Bayer AG. bought Miles Inc. in January 1992 and changed the U.S. and Canada holdings to Miles Inc.  In 1994, Bayer AG reacquired the Bayer trademark for the U.S. and Canada and all of the holdings became Bayer Inc.  Bayer’s rubber division, including Polysar, later became LANXESS.

This fire truck was purchased in 1946 by the Polymer Corporation. It was maintained by volunteer company employees. In 2013, the fire truck was donated to the Moore Museum.



photo of white ambulance with blue stripe

1969 Steadman Brothers Ambulance

For many years, the Steadman Brothers funeral home in Brigden was involved in providing ambulance services in their community.  One of the vehicles used in Brigden in now on display at Moore Museum.  This ambulance is a 1969 Ford “Chateau Wagon”, still stocked with medical equipment.  Due to their large interior volume these were popular vehicles for ambulance conversions, but today only two remain, this one and one on display at the Canadian Transportation Museum in Essex.

In an interview with Andy Steadman in 2009, he related the following history of Steadmans’ “Chateau Wagon” ambulance.  The vehicle was purchased in 1969 from Dean Core, who ran the Ford Motor garage in Brigden.  It was then converted into an ambulance by Lyle Steadman and his brother Paul, along with Ronald Krohn.  It was black with a white roof and gold lettering displaying the Steadman name on the side.  The ambulance service was managed by Steadman Brothers Funeral Home, like the majority of ambulance services in Ontario which were run by private operators, who were part of an association called the Ontario Ambulance Operators Association (OAOA). 

In the late 1960s, the Ontario Hospital Services Commission (now the Ministry of Health) announced new standards and qualifications for owners who wanted to keep running their services.  Dr. Norman McNally, then Director of the Emergency Health Services Division of the Hospital Commission set out to standardize training levels among ambulance attendants and to improve vehicles and equipment.  The goal was to standardize vehicles, equipment, training and funding from the Ministry of Health. 

In response to these new rules, most funeral homes gave up operating ambulance services at that time, but Paul, Lyle and Ron decided to maintain their services.  In order to do so, they had to take an ambulance training course conducted by the army at the Canadian Forces Base in Borden, northwest of Barrie. 

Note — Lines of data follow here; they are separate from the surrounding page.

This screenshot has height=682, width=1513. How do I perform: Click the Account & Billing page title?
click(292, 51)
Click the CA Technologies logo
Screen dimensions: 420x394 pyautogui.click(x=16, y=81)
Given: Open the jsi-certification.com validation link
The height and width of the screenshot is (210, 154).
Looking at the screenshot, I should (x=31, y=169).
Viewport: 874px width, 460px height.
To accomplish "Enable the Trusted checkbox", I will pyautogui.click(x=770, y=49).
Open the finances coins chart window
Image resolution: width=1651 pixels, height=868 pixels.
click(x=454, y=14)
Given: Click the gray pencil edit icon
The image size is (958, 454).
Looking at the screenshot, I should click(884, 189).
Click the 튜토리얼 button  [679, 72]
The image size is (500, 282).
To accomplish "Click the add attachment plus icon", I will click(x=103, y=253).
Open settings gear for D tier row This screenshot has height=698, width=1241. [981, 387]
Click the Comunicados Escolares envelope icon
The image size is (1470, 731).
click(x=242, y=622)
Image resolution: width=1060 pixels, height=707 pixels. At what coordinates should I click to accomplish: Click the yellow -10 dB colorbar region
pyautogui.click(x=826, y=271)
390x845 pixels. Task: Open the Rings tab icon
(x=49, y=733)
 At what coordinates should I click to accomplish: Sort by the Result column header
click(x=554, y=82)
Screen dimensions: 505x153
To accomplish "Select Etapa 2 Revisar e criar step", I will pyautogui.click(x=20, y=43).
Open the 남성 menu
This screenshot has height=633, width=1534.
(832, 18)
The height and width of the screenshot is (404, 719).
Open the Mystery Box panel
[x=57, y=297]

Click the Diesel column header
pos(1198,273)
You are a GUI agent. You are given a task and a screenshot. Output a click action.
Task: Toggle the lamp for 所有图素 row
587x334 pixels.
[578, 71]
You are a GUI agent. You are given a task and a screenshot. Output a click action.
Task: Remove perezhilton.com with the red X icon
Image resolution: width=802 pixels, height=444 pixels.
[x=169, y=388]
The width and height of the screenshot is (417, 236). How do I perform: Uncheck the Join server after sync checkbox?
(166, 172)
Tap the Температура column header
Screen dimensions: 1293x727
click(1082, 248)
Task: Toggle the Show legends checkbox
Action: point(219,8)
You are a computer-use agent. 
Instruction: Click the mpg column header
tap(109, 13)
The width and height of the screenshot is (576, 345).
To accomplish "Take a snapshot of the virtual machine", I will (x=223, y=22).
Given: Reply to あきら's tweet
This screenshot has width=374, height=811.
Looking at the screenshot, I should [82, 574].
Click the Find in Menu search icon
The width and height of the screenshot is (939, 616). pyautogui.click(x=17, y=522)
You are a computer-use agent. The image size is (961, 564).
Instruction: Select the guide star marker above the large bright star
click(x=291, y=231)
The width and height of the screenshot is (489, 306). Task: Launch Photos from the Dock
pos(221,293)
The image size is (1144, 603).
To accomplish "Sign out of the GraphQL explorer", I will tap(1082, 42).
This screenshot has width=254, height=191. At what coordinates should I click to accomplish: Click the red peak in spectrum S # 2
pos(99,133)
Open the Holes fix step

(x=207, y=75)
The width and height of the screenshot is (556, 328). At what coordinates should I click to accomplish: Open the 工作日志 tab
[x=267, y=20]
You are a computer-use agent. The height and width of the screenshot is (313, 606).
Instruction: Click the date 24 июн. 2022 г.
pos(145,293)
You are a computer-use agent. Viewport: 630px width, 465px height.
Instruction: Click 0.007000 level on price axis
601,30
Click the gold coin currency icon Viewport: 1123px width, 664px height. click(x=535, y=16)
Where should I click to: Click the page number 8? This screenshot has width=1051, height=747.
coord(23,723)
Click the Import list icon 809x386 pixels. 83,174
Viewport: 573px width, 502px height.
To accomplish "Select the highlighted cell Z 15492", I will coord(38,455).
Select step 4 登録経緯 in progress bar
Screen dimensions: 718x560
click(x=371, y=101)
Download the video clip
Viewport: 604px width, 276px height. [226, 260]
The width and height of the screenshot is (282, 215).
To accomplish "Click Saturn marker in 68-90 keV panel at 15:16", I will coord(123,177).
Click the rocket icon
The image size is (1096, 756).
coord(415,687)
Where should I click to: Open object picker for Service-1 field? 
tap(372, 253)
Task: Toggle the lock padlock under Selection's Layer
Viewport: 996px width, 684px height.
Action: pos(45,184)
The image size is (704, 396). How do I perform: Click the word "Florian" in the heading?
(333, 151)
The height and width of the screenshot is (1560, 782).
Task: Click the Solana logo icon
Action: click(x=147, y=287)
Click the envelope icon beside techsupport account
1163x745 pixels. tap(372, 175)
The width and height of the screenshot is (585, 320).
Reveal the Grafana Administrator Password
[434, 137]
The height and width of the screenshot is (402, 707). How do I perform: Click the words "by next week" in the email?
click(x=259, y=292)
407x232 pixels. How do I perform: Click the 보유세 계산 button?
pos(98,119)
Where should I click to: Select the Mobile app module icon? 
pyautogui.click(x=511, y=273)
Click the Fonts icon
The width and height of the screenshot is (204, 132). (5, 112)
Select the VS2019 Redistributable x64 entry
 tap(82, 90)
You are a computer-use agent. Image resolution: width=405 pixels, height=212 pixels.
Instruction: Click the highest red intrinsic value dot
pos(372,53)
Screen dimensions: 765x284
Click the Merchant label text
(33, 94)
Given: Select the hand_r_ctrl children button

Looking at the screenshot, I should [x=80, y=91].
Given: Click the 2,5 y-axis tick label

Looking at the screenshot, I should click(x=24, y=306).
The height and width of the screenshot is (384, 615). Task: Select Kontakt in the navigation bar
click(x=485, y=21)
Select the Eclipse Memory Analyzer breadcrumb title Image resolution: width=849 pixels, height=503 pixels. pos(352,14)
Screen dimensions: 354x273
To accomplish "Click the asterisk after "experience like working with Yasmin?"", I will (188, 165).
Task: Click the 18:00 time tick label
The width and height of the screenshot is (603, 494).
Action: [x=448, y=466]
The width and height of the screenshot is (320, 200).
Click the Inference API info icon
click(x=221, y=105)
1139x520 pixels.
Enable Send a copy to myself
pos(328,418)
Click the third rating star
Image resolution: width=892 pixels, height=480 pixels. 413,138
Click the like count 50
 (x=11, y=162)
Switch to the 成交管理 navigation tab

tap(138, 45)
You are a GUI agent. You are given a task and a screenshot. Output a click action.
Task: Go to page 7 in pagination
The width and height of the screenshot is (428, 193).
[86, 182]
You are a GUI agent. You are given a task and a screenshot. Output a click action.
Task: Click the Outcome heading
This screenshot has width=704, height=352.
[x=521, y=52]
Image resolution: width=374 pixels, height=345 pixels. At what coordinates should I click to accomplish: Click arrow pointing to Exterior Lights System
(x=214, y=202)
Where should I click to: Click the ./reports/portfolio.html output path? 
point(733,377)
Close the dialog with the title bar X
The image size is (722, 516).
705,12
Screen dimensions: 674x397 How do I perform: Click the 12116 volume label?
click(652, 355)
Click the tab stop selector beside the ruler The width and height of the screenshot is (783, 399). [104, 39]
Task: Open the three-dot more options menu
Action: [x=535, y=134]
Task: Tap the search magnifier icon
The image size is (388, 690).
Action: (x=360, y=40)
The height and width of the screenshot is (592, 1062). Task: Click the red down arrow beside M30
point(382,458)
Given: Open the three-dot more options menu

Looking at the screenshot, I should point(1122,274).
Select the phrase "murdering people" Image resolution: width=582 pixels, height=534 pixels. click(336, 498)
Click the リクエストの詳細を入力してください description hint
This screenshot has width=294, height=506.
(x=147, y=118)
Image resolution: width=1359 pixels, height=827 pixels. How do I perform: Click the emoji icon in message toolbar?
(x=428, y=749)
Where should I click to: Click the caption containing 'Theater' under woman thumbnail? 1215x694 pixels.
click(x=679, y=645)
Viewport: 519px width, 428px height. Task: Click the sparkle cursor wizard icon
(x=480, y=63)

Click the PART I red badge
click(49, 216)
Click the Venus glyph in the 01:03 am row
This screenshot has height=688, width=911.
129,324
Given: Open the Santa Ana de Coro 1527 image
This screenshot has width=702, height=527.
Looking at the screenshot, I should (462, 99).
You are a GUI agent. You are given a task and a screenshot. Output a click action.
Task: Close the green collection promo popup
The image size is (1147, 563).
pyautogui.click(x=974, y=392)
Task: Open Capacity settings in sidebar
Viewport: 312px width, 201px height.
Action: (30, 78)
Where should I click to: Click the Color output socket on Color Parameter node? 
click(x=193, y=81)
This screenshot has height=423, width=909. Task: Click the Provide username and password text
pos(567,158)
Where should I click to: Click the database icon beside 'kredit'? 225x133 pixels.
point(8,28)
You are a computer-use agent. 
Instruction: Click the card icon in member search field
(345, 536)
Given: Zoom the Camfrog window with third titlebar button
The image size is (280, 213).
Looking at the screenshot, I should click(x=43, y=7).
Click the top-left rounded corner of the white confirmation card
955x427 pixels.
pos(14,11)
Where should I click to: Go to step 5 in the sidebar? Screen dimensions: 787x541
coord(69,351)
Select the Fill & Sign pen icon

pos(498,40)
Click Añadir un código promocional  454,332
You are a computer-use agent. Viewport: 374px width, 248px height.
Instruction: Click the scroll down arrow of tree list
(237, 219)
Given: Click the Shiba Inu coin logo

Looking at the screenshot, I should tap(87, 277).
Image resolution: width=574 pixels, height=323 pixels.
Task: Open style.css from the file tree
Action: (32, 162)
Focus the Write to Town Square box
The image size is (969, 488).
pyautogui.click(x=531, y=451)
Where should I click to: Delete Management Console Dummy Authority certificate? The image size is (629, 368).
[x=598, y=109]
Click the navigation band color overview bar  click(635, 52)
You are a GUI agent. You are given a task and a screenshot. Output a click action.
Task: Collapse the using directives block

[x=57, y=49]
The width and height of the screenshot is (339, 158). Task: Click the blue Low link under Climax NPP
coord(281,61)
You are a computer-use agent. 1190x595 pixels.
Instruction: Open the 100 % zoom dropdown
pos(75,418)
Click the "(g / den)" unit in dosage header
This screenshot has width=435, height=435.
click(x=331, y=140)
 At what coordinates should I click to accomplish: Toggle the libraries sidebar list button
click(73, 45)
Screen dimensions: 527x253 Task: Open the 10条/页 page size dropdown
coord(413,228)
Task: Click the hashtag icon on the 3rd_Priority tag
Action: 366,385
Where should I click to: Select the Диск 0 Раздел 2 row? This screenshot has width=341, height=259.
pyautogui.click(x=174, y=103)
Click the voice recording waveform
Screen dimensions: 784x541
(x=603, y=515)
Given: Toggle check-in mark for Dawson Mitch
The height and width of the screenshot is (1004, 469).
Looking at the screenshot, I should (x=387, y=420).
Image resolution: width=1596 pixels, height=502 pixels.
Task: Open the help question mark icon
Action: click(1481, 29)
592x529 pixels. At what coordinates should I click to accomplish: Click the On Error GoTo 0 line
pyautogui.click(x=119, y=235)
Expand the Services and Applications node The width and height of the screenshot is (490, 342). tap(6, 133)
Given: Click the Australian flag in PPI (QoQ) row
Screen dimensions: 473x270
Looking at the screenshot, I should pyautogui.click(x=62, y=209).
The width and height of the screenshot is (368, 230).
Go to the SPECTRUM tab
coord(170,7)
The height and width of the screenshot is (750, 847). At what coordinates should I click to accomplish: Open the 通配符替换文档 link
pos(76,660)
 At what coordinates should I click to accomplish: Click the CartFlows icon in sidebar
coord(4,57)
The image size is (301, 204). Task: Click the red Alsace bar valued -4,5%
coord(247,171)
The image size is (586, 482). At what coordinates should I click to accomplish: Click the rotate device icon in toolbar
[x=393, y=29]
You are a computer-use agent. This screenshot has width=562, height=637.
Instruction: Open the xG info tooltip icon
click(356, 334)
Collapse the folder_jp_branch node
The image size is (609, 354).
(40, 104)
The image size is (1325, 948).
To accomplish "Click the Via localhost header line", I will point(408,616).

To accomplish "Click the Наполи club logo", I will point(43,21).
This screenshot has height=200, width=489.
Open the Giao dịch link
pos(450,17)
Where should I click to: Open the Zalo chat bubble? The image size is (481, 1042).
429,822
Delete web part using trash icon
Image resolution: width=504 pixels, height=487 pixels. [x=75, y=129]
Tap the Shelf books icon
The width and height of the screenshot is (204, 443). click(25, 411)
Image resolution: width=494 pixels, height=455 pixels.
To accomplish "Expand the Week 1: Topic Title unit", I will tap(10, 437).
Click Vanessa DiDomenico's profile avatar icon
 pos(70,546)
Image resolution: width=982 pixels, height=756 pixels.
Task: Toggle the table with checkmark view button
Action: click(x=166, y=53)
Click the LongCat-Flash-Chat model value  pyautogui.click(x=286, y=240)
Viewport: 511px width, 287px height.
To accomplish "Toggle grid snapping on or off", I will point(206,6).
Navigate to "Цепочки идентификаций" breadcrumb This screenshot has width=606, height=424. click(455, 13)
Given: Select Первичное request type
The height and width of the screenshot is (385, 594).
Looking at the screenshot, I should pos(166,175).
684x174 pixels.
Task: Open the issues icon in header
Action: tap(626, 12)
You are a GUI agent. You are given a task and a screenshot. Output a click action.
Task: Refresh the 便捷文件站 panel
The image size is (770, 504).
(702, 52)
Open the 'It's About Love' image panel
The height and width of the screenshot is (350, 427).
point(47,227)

In 1975, Steadmans’ ambulance was taken to London where it was painted white and blue because the Ministry of Health wanted uniformity between operators.  When the newer ambulances were changed to the orange and white colour you see today, the white and blue one was run as a spare unit until 1982. 

The Brigden and District Ambulance Service was purchased by Andy and David Steadman in 1987 and in 1989 Andy started a new ambulance service in Corunna called “Parkway Ambulance Service”.  It was operated out of the Corunna Fire Hall until Andy built a new station in 1990 on Baird Street in Corunna.  In December 2000, Andy, David and Tony Steadman sold both ambulance services and all the employees were transferred to Lambton County, which assumed operation of all the Lambton County Ambulance Services (Sarnia, Corunna, Brigden, Petrolia, Forest, Thedford, Watford and Grand Bend).  Andy and David then purchased Steadman Brothers Funeral Homes in Brigden and Corunna from Paul and Lyle in 2001.  Tony continued to work for the county as a paramedic.


1898 Goodison Wooden Bicycle

This locally made wooden bicycle was built in 1898 at the Goodison Threshing Company in Sarnia.  The frame is shaped from a single piece of hickory.  It is believed that only five of these bicycles were made before the company stopped producing them as they were not a good money-maker.  This bicycle was originally owned by Percy Williams who rode it from Brigden to Sarnia to buy groceries.  It was given to Ross Laur by the original owner in appreciation for cutting his grass.  Ross Laur restored the bicycle and enjoyed it in his own home until 2008 when he donated it to Moore Museum so that others could appreciate this fine piece of workmanship.